- **Exercise aim**: The entries below must be restated word for word.

:: Entries shown ::

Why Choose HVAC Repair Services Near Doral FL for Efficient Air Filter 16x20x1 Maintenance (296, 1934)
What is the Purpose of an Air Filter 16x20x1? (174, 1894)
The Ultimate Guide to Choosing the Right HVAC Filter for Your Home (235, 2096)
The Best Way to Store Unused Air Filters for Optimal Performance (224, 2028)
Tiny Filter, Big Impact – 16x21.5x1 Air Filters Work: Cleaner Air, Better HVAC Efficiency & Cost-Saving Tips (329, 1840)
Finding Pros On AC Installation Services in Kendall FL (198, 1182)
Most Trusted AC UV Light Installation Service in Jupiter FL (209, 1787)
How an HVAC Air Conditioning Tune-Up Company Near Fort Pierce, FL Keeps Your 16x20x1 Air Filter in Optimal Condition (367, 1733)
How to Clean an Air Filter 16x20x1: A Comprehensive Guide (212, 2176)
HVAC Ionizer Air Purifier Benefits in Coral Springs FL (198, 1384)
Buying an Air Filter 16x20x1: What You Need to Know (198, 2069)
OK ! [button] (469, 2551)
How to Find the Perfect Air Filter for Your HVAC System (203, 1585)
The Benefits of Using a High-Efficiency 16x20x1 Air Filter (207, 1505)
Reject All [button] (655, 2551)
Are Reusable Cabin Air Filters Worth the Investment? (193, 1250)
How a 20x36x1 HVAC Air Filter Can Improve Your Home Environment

:::

- **Result**:
Why Choose HVAC Repair Services Near Doral FL for Efficient Air Filter 16x20x1 Maintenance (296, 1934)
What is the Purpose of an Air Filter 16x20x1? (174, 1894)
The Ultimate Guide to Choosing the Right HVAC Filter for Your Home (235, 2096)
The Best Way to Store Unused Air Filters for Optimal Performance (224, 2028)
Tiny Filter, Big Impact – 16x21.5x1 Air Filters Work: Cleaner Air, Better HVAC Efficiency & Cost-Saving Tips (329, 1840)
Finding Pros On AC Installation Services in Kendall FL (198, 1182)
Most Trusted AC UV Light Installation Service in Jupiter FL (209, 1787)
How an HVAC Air Conditioning Tune-Up Company Near Fort Pierce, FL Keeps Your 16x20x1 Air Filter in Optimal Condition (367, 1733)
How to Clean an Air Filter 16x20x1: A Comprehensive Guide (212, 2176)
HVAC Ionizer Air Purifier Benefits in Coral Springs FL (198, 1384)
Buying an Air Filter 16x20x1: What You Need to Know (198, 2069)
OK ! [button] (469, 2551)
How to Find the Perfect Air Filter for Your HVAC System (203, 1585)
The Benefits of Using a High-Efficiency 16x20x1 Air Filter (207, 1505)
Reject All [button] (655, 2551)
Are Reusable Cabin Air Filters Worth the Investment? (193, 1250)
How a 20x36x1 HVAC Air Filter Can Improve Your Home Environment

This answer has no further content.